Asian currencies traded in a narrow range on Monday as investors remained cautious amid ongoing uncertainty surrounding the U.S.-Israel conflict with Iran. The situation kept global markets on edge and pushed the U.S. dollar close to a 10-month high ahead of the upcoming Federal Reserve policy meeting. Market participants remained reluctant to take large positions as geopolitical tensions continued to dominate sentiment across the foreign exchange market.
The Australian dollar stood out among regional currencies, gaining strength ahead of the Reserve Bank of Australia (RBA) policy decision scheduled for Tuesday.

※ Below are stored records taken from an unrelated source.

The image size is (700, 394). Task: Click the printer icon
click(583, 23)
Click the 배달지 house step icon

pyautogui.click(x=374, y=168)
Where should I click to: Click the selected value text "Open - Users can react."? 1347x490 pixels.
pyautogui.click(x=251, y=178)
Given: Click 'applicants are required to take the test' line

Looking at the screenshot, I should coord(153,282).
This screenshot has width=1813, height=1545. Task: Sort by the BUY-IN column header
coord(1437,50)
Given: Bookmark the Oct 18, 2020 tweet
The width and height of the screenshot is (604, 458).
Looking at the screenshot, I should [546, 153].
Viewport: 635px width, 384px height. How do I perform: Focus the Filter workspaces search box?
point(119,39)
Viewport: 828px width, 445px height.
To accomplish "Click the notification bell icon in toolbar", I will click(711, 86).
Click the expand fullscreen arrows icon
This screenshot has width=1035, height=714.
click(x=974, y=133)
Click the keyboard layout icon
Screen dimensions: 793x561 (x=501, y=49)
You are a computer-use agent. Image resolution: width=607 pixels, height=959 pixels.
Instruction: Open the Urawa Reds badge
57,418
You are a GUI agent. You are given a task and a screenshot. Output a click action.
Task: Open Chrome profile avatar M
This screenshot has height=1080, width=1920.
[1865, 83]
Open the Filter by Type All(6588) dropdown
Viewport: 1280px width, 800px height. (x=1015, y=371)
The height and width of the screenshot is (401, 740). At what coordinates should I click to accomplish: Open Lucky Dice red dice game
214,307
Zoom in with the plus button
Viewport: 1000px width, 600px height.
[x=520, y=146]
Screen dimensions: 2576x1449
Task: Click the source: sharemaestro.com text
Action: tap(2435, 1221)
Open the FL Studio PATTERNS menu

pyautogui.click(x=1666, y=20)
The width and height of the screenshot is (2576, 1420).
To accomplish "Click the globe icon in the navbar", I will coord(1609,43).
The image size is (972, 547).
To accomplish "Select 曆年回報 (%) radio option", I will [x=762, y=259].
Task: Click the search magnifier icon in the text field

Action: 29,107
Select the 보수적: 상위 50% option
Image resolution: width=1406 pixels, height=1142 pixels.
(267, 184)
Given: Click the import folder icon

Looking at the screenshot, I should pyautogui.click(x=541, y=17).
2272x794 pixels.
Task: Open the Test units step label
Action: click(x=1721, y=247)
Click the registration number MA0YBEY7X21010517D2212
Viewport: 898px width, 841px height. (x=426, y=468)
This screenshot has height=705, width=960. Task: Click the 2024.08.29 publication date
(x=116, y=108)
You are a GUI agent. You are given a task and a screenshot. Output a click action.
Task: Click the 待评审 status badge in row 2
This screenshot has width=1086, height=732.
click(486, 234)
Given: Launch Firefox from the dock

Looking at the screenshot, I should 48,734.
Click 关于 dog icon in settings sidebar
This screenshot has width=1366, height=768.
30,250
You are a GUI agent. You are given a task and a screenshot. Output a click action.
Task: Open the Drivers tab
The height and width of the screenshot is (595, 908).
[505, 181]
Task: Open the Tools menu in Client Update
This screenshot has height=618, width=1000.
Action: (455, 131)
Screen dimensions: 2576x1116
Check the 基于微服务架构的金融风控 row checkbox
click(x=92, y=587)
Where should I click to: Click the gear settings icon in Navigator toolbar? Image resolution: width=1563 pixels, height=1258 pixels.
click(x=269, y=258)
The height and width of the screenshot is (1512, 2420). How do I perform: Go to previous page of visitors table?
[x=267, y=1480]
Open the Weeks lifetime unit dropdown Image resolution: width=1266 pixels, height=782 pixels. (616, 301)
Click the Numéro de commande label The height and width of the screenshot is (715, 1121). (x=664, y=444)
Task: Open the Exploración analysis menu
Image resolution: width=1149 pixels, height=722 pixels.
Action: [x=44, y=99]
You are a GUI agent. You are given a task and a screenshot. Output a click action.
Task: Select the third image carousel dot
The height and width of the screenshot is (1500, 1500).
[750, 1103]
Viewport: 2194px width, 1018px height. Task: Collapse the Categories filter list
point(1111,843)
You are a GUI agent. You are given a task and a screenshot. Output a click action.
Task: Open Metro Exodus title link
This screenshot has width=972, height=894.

Analysts widely expect the central bank to raise interest rates, which has supported demand for the Aussie in recent trading sessions.
Across the broader Asian currency market, most currencies struggled to gain momentum as the conflict involving Iran showed little sign of easing. The ongoing tensions have kept oil prices elevated, raising concerns that energy-driven inflation could persist globally.
Oil prices briefly stabilized after U.S. President Donald Trump called for a coalition of countries to address potential supply disruptions linked to the Iran conflict. Nevertheless, uncertainty surrounding energy supply continues to influence currency markets and investor sentiment.
Meanwhile, the Chinese yuan remained relatively steady despite stronger-than-expected economic data from China. The USD/CNY pair edged up 0.1% after industrial production and retail sales figures for the first two months of 2026 exceeded forecasts. The data suggested that manufacturing activity remained solid, supported by strong export demand, while consumer spending improved during the Lunar New Year holiday period.
China also reported unexpected growth in fixed asset investment during the January–February period, marking the first expansion since August 2025. The increase suggests improving business confidence, particularly as investment in artificial intelligence and advanced technologies continues to rise.
However, China’s unemployment rate unexpectedly increased during the same period, highlighting lingering weaknesses in parts of the country’s economy despite the stronger activity data.
Other Asian currencies remained mostly stable. The Japanese yen strengthened slightly, with the USD/JPY pair declining by 0.1%, while the Singapore dollar traded flat against the U.S. dollar.
The Indian rupee weakened marginally, with the USD/INR pair rising 0.1% and reaching a record high of 92.711 rupees. India is considered particularly vulnerable to energy supply disruptions in the Middle East, which has added pressure to the currency amid rising oil prices.
The South Korean won also weakened, with the USD/KRW pair falling 0.3% during Monday’s trading session.
The Australian dollar continued to outperform in the region, with the AUD/USD pair gaining around 0.4%. The currency’s strength was largely driven by expectations that the RBA will raise interest rates by 25 basis points to 4.10% at the end of its two-day meeting on Tuesday.
The central bank last increased rates in December and has indicated the possibility of further tightening after inflation picked up again in late 2025. Recent comments from RBA officials highlighted concerns that energy market disruptions caused by the Iran conflict could increase inflation risks, reinforcing expectations of additional rate hikes this year.
Meanwhile, the U.S. dollar remained near a 10-month high as investors sought safe-haven assets amid ongoing geopolitical tensions. The dollar index and dollar index futures stabilized during Asian trading hours after surging to their highest levels in ten months on Friday.
Demand for the greenback has been supported by fears that the Iran conflict could further disrupt global oil markets, potentially pushing energy prices higher and increasing inflation pressures worldwide.
Attention is now turning to the Federal Reserve meeting scheduled for later this week. The central bank is widely expected to keep interest rates unchanged as policymakers assess the economic outlook and rising geopolitical risks.
At the same time, concerns related to the Iran conflict have prompted markets to reduce expectations for potential Federal Reserve rate cuts in the coming months, further supporting the U.S. dollar.